BCP/NRSV

BCP/NRSV

July 26, 2009

Two stories. One lesson.

Proper 12

July 26th, 2009

St. Columba’s Parish, Washington, DC


I started writing a letter this week to the group who helped put together the Revised Common Lectionary, which is our source for the schedule of readings we use each week in our worship. The part I like about the RCL is that we hear the Old Testament narrative as a long, week-by-week story, especially during the season after Pentecost. But my curiosity is about today’s Gospel lesson. If you have a Book of Common Prayer printed before about 2007 when the RCL was adopted by the Episcopal Church, and you look on page 908, you’ll see that the Gospel lesson for Proper 12 (today) is Mark 6:45-52. This is Mark’s account of Jesus walking on the water. The RCL editors shifted from Mark to John, and added the beginning of the narrative which is the feeding of the five thousand, and is immediately followed by an account the walking on water story. And my question is why did they do that? Both stories are equally powerful and equally famous. Both stories stand on their own as miraculous acts of Jesus, events that show his power and his glory. So why put them together and ask thousands of preachers to have some sort of consternation about which story to preach?

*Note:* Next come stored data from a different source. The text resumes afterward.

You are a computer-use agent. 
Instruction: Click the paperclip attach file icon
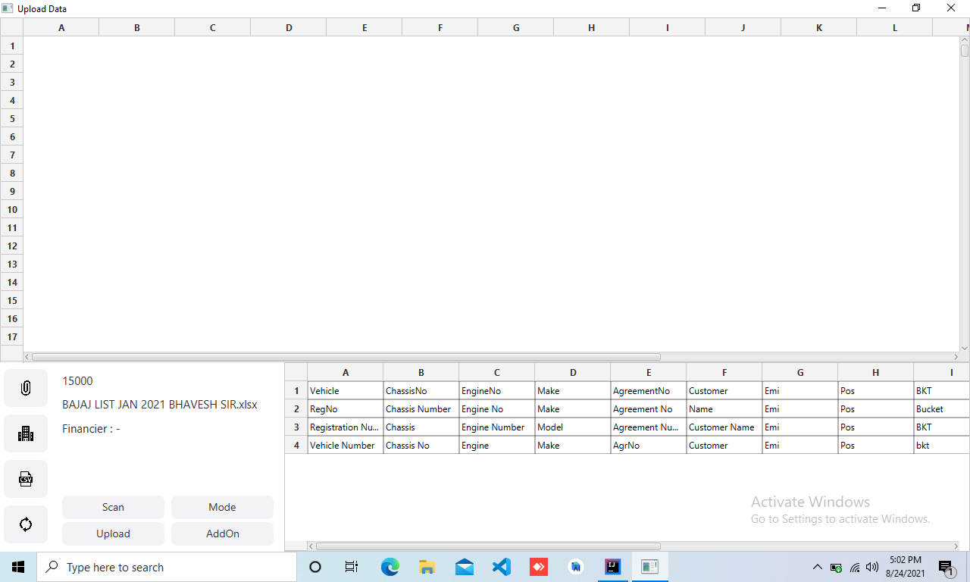[x=25, y=387]
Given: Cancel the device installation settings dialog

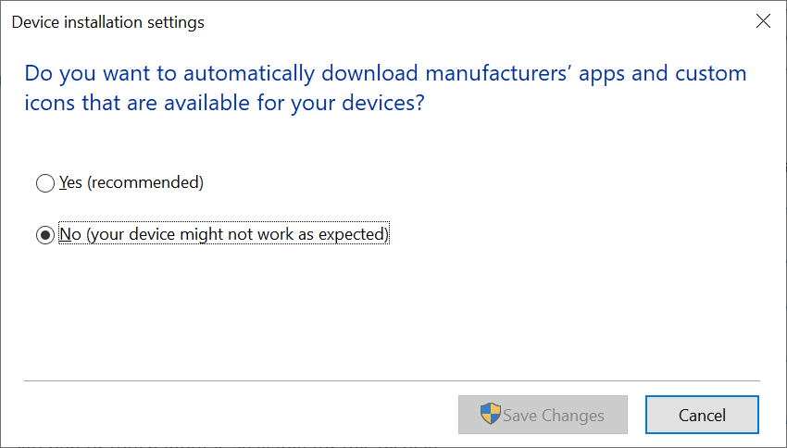Looking at the screenshot, I should [702, 415].
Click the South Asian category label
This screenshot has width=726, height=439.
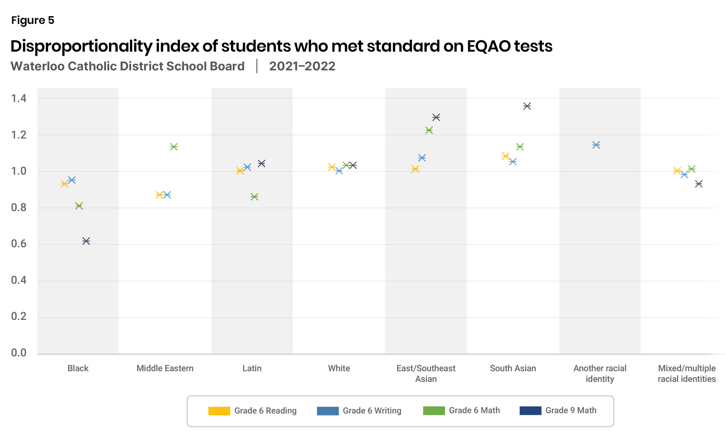513,368
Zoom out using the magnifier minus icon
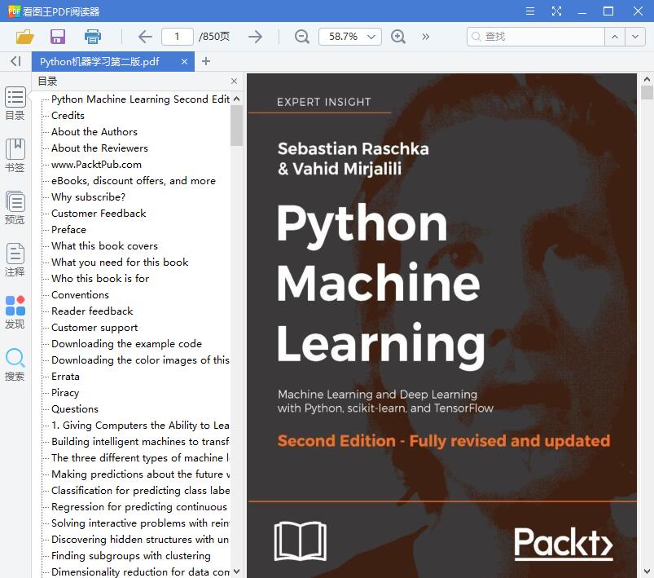654x578 pixels. [301, 36]
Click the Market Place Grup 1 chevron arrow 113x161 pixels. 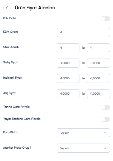pyautogui.click(x=105, y=148)
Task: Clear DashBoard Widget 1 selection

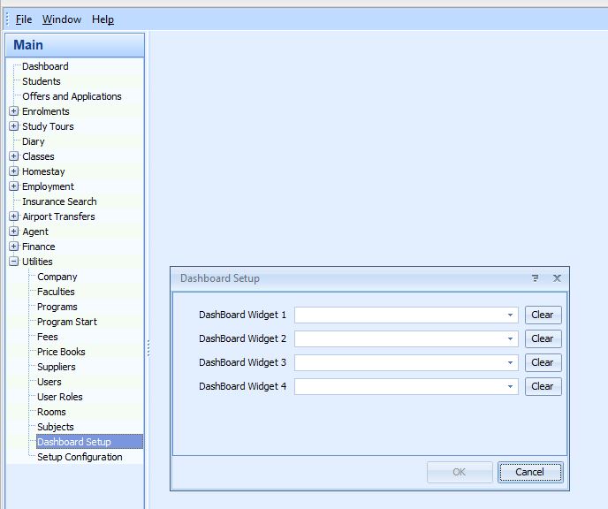Action: point(543,315)
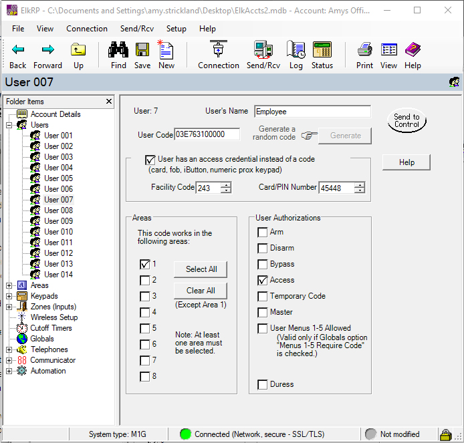The height and width of the screenshot is (443, 464).
Task: Open the Connection toolbar icon
Action: point(218,51)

The story of the feeding of the five thousand is recorded in all four Gospels. And in Matthew’s, Mark’s and John’s accounts, Jesus’ stroll on the Sea of Galilee immediately follows. In both stories, Jesus has done what would have been impossible for anyone else. He has provided an amazing banquet of bread and fish out of nearly nothing and then went by foot to find his disciples as they crossed the water.


In the first miracle, Jesus provides a non-anxious presence to calm a crowd that, according to some scholars, was teetering on the edge of rebellion against their Roman occupiers. The Jews were overmatched and outmanned, and it would have been a one-sided battle. Instead, Jesus reveals his glory by giving the people what they need versus what the want. The Jews were expecting a messiah who would be a great military leader like King David, someone who would send the Romans back to Italy, or at least out of Jerusalem. Instead, Jesus gave them fish and bread. Staples of life.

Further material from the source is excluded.